Let’s start this section with a mental exercise (though you are free to make it as physical as you want). Before the holidays, your partner presents you with a short list of book titles she would like to read. Since it is you who took a day off early, you take this wish list and set out to the public library. Most of the titles are easy to find, except for the somewhat more cryptic entry:

Balzac or Zola (don't know exactly) ? something about a magic donkey (in English please!!!) -- sorry, dear, you're the best!
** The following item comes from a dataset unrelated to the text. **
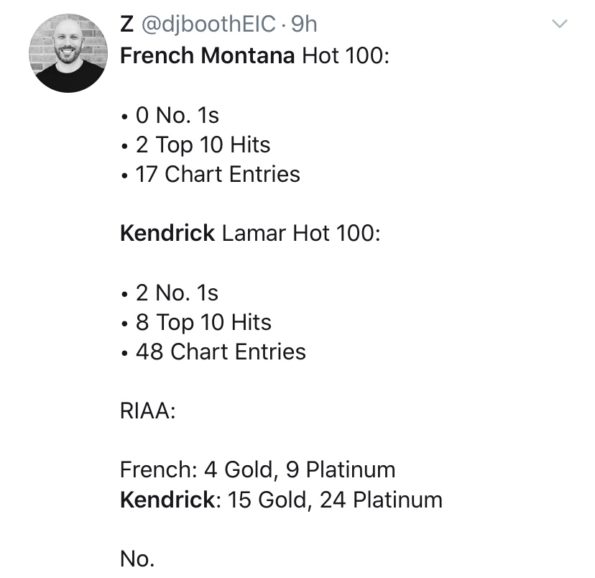Select the '17 Chart Entries' line

(x=211, y=174)
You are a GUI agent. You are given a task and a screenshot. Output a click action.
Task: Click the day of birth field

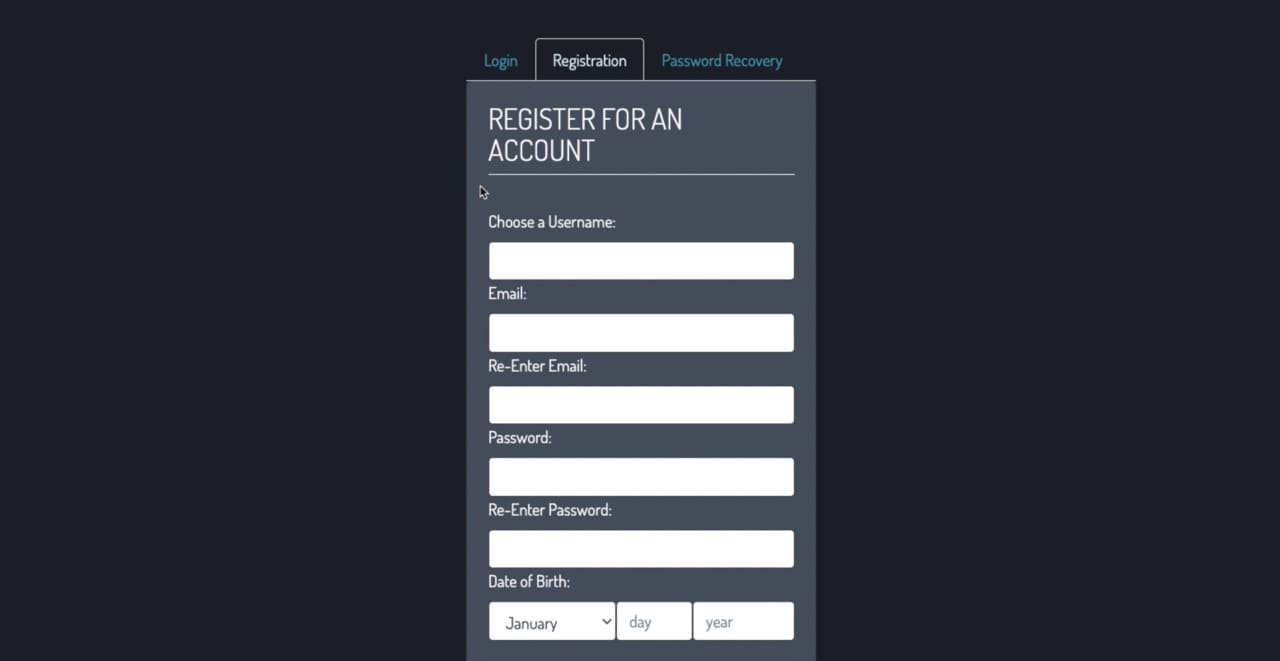click(x=654, y=622)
There are many ways you could approach this problem:

  • flesh out all works by Zola and Balzac on the library shelves and try to find the one(s) dealing with magic donkeys
  • have a look at the available titles in the “translated literature” section
  • try to google for more information first

Depending on how greatly you value your free time, you will probably start / end up asking the librarian, who will either scan her current knowledge of world literature or a catalogue of library records. Or, if you live in the twenty-first century, you will probably move to one of the library’s computer terminals, search for “Balzac” or “Zola” in the author field, narrow the search to “English” translations, and give it a try with “donkey” in the title field. If you lived in the twenty-second century, the search robot could probably analyse your search query, propose alternatives for unsuccessful search terms, and even suggest you’d give it a try with “ass” instead of “donkey.” For the time being, however, you’ll have to depend on your (librarian’s) world knowledge, patience, and/or creativity in order to find following information:

It is the last field of this library catalogue that will guide you to the right library shelf and a superb holiday. This exercise vulgarises the motivation to abstract primary information about bibliographic objects into fixed categories. In the analog world, this happened on printed library catalogue records; nowadays these are entered as digital records in databases of library catalogues. These fixed categories together make up an “identity card” of a literary work.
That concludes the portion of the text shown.